• **What to work on**: The full set of records must be returned exactly, character for character.

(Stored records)
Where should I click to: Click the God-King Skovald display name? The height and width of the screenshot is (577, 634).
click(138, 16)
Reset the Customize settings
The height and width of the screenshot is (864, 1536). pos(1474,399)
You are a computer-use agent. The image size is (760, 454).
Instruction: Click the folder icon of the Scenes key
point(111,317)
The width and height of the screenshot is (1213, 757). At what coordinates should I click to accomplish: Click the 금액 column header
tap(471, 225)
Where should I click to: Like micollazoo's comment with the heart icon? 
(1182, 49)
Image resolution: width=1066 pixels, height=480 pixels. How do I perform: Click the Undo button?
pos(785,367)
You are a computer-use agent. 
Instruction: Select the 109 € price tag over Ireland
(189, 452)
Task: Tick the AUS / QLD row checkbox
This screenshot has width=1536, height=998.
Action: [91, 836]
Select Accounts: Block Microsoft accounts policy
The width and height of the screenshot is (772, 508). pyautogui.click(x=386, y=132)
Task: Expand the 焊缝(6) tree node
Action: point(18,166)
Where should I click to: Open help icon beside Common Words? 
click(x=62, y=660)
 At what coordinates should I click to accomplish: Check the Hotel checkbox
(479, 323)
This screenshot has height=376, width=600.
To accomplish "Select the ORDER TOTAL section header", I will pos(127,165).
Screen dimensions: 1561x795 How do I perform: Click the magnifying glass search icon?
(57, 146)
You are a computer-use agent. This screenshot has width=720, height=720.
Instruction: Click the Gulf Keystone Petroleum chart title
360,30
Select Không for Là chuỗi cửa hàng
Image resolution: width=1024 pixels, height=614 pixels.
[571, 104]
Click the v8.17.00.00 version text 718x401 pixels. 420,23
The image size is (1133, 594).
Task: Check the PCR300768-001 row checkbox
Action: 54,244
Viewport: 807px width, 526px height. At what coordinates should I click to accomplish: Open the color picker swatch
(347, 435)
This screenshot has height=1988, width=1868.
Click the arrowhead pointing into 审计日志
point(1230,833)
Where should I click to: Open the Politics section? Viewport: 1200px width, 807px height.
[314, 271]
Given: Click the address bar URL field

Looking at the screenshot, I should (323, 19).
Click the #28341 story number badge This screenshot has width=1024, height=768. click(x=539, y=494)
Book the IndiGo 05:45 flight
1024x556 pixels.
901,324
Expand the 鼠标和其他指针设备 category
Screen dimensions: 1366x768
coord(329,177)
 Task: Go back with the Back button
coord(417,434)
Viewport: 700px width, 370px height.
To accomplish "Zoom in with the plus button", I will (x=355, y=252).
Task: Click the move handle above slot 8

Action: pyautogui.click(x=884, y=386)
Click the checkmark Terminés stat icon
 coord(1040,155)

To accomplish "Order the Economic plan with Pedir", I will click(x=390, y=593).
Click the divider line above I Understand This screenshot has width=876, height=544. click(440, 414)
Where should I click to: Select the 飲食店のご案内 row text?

• **Task response**:
Where should I click to: Click the God-King Skovald display name? The height and width of the screenshot is (577, 634).
click(138, 16)
Reset the Customize settings
The height and width of the screenshot is (864, 1536). pos(1474,399)
You are a computer-use agent. The image size is (760, 454).
Instruction: Click the folder icon of the Scenes key
point(111,317)
The width and height of the screenshot is (1213, 757). At what coordinates should I click to accomplish: Click the 금액 column header
tap(471, 225)
Where should I click to: Like micollazoo's comment with the heart icon? 
(1182, 49)
Image resolution: width=1066 pixels, height=480 pixels. How do I perform: Click the Undo button?
pos(785,367)
You are a computer-use agent. 
Instruction: Select the 109 € price tag over Ireland
(189, 452)
Task: Tick the AUS / QLD row checkbox
This screenshot has width=1536, height=998.
Action: [91, 836]
Select Accounts: Block Microsoft accounts policy
The width and height of the screenshot is (772, 508). pyautogui.click(x=386, y=132)
Task: Expand the 焊缝(6) tree node
Action: point(18,166)
Where should I click to: Open help icon beside Common Words? 
click(x=62, y=660)
 At what coordinates should I click to accomplish: Check the Hotel checkbox
(479, 323)
This screenshot has height=376, width=600.
To accomplish "Select the ORDER TOTAL section header", I will pos(127,165).
Screen dimensions: 1561x795 How do I perform: Click the magnifying glass search icon?
(57, 146)
You are a computer-use agent. This screenshot has width=720, height=720.
Instruction: Click the Gulf Keystone Petroleum chart title
360,30
Select Không for Là chuỗi cửa hàng
Image resolution: width=1024 pixels, height=614 pixels.
[571, 104]
Click the v8.17.00.00 version text 718x401 pixels. 420,23
The image size is (1133, 594).
Task: Check the PCR300768-001 row checkbox
Action: 54,244
Viewport: 807px width, 526px height. At what coordinates should I click to accomplish: Open the color picker swatch
(347, 435)
This screenshot has height=1988, width=1868.
Click the arrowhead pointing into 审计日志
point(1230,833)
Where should I click to: Open the Politics section? Viewport: 1200px width, 807px height.
[314, 271]
Given: Click the address bar URL field

Looking at the screenshot, I should (323, 19).
Click the #28341 story number badge This screenshot has width=1024, height=768. click(x=539, y=494)
Book the IndiGo 05:45 flight
1024x556 pixels.
901,324
Expand the 鼠标和其他指针设备 category
Screen dimensions: 1366x768
coord(329,177)
 Task: Go back with the Back button
coord(417,434)
Viewport: 700px width, 370px height.
To accomplish "Zoom in with the plus button", I will (x=355, y=252).
Task: Click the move handle above slot 8

Action: pyautogui.click(x=884, y=386)
Click the checkmark Terminés stat icon
 coord(1040,155)

To accomplish "Order the Economic plan with Pedir", I will click(x=390, y=593).
Click the divider line above I Understand This screenshot has width=876, height=544. click(440, 414)
Where should I click to: Select the 飲食店のご案内 row text?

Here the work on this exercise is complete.